Трудно сказать, по какой причине этот замысел не был осуществлен.
Я думаю, писать — не говоря о публикации — о событиях 1824 года в 1835-м в политическом отношении было слишком опасно, даже учитывая более чем холодное отношение Пушкина к идеологии декабристов.
Можно ли назвать этот замысел подражанием? Вероятно. Но оно, я думаю, могло завершиться таким оригинальным преображением, что тень вдохновителя непременно бы исчезла в радужных лучах нового творения литературного похитителя. И этим свойством обновлять устойчивые психологические модели Пушкин обладал как никто — разочарованный Чайльд Гарольд, рано охладевший в русских снегах, самозабвенно влюбляется; банальный волокита и соблазнитель Дон Жуан встречает свою подлинную и единственную любовь накануне гибели. К тому же, когда подражатель в своем художественном труде значительно превосходит оригинал, вдохновителю следует потесниться и отойти в толпу не соперников, но скромных предшественников.
В современной литературе есть несколько примеров знаменитых «подражателей», которые мощью своего пера попросту перечеркнули предшественников.

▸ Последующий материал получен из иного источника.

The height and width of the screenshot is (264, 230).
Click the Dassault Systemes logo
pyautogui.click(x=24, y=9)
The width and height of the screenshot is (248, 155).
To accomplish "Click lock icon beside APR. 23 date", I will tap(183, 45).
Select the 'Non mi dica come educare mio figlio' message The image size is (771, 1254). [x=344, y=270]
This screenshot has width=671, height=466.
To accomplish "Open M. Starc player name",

В 2004 году на англосаксонскую печать обрушилось литературное цунами (забавно, что французская пресса осталась равнодушной к этому событию). Немецкий литературовед Микаэль Маар напечатал в газете «Frankfurter Allgemeine Zeitung» статью «Что знал Набоков?». Из нее следовало, что ныне забытый писатель начала XX века Хайнц фон Лихберг (литературный псевдоним Хайнца фон Эшвеге) напечатал в 1916 году новеллу «Лолита», сюжетный контур которой, при известном усилии, можно было рассматривать в качестве прелюдии к знаменитому роману. Журналисты, томившиеся от отсутствия топ-сюжетов, алчно бросились на сенсационное открытие: Набоков — плагиатор! Беспощадный и бесстыдный, как аллигатор! Но всего нескольких отрывков немецкой новеллы было достаточно, на мой взгляд, чтобы цунами превратилось в комическое происшествие, нечто вроде столкновения финского чемпиона мира по автогонкам и престарелой голландской велосипедистки. Оказалось, что между стилем Набокова и Хайнца не более общего, чем между «Per Amore» в исполнении Андреа Бочелли и ubriacone, пьяницы, в итальянской траттории…
Для меня история заимствования Набокова не содержала ничего нового. Еще в юности, читая переписку Флобера, я замечал, что у Набокова была досадная привычка посещать украдкой cады Флобера и затем преподносить читателям нормандские яблоки как фрукты с собственных гиперборейских плантаций, забывая, разумеется, о кавычках и сносках. И что бы ни плел американский писатель русского происхождения[5], мне трудно поверить в его незнакомство с романами Кафки «Процесс» и в особенности с «Замком», когда писались «Приглашение на казнь» или «Bend Sinister».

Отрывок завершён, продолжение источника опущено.